Existing machines are functionally specific tools that were made for easy prediction and control. Tomorrow's machines may be closer to biological systems in their mutability, resilience, and autonomy. But first they must be capable of learning, and retaining, new information without repeated exposure to it. Past efforts to engineer such systems have sought to build or regulate artificial neural networks using task-specific modules with constrained circumstances of application. This has not yet enabled continual learning over long sequences of previously unseen data without corrupting existing knowledge: a problem known as catastrophic forgetting. In this paper, we introduce a system that can learn sequentially over previously unseen datasets (ImageNet, CIFAR-100) with little forgetting over time.
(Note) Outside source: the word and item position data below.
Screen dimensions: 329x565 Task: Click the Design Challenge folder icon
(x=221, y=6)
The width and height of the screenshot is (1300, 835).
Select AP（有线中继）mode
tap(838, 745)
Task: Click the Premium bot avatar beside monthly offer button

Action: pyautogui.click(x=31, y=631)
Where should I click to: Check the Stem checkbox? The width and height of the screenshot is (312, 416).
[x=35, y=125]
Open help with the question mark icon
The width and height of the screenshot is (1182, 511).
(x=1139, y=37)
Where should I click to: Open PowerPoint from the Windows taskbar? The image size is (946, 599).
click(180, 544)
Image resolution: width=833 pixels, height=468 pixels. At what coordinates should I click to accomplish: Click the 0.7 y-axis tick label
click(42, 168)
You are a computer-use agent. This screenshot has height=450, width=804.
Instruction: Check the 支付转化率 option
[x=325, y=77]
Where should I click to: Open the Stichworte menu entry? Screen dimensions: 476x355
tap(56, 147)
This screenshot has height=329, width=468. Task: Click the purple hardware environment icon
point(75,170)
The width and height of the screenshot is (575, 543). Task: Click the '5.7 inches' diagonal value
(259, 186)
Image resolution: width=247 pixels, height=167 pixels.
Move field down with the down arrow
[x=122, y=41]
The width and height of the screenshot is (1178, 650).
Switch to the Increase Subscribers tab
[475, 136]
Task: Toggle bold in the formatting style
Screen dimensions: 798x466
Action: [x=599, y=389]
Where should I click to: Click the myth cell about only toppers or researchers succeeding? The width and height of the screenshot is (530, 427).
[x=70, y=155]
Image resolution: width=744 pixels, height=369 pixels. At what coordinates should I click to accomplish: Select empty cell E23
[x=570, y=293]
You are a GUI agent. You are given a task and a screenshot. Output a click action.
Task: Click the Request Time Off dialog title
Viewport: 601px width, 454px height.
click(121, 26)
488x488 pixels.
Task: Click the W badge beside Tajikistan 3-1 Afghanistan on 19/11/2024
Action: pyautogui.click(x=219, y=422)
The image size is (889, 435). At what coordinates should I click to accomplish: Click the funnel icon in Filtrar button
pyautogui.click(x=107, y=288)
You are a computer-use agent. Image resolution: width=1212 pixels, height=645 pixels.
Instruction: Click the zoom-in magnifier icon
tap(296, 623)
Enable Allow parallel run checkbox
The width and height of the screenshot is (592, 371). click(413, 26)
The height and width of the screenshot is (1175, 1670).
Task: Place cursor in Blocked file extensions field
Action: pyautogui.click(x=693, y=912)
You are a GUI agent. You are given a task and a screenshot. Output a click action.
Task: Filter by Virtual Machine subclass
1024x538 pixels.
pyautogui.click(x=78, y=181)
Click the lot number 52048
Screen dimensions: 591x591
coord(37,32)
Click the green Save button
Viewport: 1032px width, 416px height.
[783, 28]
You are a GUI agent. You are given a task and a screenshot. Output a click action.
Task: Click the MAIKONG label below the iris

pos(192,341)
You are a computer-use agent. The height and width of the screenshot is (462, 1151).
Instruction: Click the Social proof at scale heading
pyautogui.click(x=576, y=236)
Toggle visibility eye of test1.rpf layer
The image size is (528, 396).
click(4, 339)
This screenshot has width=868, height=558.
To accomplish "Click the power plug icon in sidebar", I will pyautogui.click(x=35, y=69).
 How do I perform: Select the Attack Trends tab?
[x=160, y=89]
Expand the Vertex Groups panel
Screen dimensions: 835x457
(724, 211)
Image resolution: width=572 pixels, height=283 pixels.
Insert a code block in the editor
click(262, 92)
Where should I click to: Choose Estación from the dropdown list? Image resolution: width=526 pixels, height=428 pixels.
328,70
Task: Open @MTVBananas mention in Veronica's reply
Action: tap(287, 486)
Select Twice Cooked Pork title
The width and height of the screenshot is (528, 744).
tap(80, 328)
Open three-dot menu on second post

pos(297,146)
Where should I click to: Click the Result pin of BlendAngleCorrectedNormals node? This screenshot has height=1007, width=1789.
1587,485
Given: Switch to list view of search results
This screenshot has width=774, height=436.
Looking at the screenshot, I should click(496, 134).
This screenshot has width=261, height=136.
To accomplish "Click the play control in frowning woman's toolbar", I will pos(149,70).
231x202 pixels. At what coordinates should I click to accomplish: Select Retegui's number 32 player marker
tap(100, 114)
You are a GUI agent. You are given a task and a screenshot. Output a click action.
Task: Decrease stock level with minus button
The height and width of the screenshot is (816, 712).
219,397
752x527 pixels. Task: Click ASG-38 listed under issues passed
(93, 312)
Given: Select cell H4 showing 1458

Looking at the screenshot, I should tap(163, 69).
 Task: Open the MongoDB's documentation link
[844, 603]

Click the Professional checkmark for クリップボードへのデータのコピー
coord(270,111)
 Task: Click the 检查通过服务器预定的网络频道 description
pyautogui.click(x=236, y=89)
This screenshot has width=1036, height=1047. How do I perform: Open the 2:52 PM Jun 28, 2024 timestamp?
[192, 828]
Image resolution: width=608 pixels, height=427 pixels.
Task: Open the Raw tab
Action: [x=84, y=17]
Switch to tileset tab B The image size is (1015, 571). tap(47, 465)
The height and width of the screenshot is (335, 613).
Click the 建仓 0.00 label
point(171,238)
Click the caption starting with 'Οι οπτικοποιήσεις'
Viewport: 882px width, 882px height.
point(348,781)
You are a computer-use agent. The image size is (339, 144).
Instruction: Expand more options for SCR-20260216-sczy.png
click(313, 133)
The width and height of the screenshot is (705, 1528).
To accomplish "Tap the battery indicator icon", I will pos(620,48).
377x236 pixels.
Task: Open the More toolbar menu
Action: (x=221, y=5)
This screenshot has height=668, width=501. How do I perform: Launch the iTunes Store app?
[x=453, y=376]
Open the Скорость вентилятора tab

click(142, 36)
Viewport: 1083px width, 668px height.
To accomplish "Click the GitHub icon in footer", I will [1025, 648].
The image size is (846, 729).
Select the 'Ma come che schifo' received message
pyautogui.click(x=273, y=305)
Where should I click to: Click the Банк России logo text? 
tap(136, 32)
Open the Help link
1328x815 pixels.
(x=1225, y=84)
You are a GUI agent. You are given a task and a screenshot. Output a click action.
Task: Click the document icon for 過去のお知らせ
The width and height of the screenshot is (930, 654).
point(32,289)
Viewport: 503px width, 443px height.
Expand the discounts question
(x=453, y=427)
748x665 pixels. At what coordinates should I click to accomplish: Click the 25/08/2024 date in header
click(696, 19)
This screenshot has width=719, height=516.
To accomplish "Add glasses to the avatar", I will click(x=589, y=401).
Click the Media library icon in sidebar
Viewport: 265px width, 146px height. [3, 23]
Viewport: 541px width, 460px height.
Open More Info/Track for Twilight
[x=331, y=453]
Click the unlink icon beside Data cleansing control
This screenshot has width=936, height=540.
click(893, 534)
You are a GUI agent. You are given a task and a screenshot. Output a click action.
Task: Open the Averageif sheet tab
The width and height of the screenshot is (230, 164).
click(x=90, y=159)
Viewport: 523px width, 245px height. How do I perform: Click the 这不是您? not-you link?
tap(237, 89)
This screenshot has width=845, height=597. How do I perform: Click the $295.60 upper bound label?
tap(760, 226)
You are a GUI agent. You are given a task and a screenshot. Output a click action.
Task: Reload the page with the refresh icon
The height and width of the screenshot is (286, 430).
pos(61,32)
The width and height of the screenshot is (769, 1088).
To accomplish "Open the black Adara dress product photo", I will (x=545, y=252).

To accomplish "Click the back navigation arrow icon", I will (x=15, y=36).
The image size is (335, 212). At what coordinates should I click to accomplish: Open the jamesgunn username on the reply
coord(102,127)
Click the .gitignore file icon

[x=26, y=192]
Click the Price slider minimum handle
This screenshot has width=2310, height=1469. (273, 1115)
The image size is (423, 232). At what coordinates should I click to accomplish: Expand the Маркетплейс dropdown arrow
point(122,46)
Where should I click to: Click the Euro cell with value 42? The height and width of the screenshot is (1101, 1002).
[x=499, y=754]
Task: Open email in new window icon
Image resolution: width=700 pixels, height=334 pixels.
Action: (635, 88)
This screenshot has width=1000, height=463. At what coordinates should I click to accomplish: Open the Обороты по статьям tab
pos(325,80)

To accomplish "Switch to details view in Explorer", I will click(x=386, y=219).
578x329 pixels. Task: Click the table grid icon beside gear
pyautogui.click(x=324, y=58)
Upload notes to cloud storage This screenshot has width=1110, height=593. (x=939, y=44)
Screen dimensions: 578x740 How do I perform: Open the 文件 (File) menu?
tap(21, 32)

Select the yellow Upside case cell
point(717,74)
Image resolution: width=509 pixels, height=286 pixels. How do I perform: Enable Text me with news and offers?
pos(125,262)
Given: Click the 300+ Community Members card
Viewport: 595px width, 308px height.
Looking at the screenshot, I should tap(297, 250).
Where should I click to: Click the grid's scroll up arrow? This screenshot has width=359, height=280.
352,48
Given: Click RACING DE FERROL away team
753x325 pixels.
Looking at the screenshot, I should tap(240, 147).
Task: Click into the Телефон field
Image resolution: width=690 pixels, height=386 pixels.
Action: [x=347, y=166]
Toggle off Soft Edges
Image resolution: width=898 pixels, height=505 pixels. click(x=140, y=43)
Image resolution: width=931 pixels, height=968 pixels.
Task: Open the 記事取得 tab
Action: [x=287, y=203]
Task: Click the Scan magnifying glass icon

This is accomplished by regulating the activity of weights in a convolutional neural network on the basis of inputs using top-down modulation generated by a second feed-forward neural network. We find that our method learns continually under domain transfer with sparse bursts of activity in weights that are recycled across tasks, rather than by maintaining task-specific modules. Sparse synaptic bursting is found to balance enhanced and diminished activity in a way that facilitates adaptation to new inputs without corrupting previously acquired functions. This behavior emerges during a prior meta-learning phase in which regulated synapses are selectively disinhibited, or grown, from an initial state of uniform suppression.